_TRY IT_
Gather, from the data below, each line in which the word "will" occurs.

_DATA PROVIDED_
* * * * * * *
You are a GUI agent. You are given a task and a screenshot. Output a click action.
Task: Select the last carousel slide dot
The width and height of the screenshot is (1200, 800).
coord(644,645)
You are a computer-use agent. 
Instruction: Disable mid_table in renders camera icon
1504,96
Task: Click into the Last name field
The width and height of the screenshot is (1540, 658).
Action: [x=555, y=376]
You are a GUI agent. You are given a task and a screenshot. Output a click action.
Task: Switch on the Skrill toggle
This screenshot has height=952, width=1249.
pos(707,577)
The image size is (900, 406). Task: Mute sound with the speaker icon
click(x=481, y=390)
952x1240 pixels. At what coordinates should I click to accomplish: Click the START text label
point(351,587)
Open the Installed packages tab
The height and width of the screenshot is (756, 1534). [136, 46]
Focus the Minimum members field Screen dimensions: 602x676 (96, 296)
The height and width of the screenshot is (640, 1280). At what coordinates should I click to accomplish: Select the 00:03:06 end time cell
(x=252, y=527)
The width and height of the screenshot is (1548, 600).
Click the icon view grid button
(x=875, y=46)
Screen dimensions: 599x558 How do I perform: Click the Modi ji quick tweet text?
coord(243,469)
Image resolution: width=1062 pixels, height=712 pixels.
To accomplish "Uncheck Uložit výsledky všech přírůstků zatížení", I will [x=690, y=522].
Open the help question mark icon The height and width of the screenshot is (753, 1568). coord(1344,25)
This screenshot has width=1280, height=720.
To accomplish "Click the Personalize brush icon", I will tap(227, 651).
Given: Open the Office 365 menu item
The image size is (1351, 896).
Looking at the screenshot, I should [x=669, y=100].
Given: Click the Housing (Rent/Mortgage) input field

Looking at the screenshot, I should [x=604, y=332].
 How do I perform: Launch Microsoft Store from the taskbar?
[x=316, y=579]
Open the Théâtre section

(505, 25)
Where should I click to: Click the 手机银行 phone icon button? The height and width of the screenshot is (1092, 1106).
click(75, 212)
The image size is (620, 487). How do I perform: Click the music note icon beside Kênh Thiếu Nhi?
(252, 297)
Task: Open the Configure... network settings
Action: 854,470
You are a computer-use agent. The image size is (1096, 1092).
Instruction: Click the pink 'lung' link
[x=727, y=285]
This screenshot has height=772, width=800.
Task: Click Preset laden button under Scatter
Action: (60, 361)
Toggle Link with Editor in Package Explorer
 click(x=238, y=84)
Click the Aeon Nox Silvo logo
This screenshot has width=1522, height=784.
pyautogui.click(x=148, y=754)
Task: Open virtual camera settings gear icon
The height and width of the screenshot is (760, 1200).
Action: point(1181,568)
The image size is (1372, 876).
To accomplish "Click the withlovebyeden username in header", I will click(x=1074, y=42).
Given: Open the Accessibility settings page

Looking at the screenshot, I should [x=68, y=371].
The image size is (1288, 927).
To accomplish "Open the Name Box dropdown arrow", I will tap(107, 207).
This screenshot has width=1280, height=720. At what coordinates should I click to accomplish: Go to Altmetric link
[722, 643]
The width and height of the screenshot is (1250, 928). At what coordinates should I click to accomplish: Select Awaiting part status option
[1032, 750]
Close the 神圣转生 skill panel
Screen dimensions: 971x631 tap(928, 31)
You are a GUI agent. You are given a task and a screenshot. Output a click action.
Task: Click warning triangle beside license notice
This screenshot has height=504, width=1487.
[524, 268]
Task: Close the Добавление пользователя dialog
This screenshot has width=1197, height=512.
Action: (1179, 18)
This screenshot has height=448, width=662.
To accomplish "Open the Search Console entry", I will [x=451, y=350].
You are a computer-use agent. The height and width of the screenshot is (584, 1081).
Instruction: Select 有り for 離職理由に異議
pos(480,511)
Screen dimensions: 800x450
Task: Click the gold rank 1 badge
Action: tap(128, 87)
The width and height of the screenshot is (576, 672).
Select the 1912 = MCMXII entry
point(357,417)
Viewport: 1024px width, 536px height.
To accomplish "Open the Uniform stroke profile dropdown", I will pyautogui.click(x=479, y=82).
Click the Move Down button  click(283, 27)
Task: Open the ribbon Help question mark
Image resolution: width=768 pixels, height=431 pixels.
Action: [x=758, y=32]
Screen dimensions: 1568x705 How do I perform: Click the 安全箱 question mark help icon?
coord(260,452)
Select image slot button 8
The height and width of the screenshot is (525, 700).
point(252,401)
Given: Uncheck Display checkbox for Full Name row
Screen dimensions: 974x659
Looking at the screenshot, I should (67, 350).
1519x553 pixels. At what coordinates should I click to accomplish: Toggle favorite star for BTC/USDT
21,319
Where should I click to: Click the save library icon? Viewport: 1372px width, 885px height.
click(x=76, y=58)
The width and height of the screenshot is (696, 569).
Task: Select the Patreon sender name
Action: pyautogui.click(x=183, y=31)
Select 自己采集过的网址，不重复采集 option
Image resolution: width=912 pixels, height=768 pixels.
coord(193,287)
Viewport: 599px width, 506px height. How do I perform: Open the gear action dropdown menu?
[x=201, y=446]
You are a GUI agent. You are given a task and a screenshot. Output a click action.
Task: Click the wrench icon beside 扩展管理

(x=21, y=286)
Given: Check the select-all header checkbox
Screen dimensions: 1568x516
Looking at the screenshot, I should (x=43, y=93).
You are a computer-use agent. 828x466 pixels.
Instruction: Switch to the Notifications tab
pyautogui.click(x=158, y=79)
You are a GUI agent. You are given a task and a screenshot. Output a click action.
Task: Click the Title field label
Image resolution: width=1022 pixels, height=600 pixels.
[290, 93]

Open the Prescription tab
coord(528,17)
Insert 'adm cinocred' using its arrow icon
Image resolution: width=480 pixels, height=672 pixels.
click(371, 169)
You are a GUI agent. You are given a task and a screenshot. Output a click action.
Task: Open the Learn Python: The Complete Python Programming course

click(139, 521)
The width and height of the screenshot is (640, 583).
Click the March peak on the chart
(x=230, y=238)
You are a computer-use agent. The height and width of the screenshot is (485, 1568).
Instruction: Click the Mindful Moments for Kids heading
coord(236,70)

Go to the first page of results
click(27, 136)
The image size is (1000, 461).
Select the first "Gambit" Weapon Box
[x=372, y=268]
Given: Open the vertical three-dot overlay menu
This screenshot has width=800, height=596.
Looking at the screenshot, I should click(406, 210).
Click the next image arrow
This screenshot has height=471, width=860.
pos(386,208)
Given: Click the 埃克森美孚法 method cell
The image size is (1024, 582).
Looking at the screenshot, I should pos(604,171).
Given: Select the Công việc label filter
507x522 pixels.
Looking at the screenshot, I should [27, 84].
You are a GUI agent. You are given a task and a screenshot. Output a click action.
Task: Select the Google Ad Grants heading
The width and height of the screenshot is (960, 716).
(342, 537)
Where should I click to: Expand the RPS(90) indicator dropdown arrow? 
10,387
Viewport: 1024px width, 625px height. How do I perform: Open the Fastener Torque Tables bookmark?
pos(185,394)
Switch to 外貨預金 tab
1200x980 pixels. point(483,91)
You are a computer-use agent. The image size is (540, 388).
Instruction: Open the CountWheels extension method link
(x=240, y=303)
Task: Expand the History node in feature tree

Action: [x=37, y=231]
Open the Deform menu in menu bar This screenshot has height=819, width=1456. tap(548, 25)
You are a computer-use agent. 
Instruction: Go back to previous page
* * * * * * *
_ANSWER FOR THE TASK_
To accomplish "Uncheck Uložit výsledky všech přírůstků zatížení", I will [x=690, y=522].
To accomplish "Click the Personalize brush icon", I will tap(227, 651).
To accomplish "Click the withlovebyeden username in header", I will click(x=1074, y=42).
To accomplish "Open the Name Box dropdown arrow", I will tap(107, 207).
To accomplish "Open the Search Console entry", I will [x=451, y=350].
To accomplish "Open the Uniform stroke profile dropdown", I will pyautogui.click(x=479, y=82).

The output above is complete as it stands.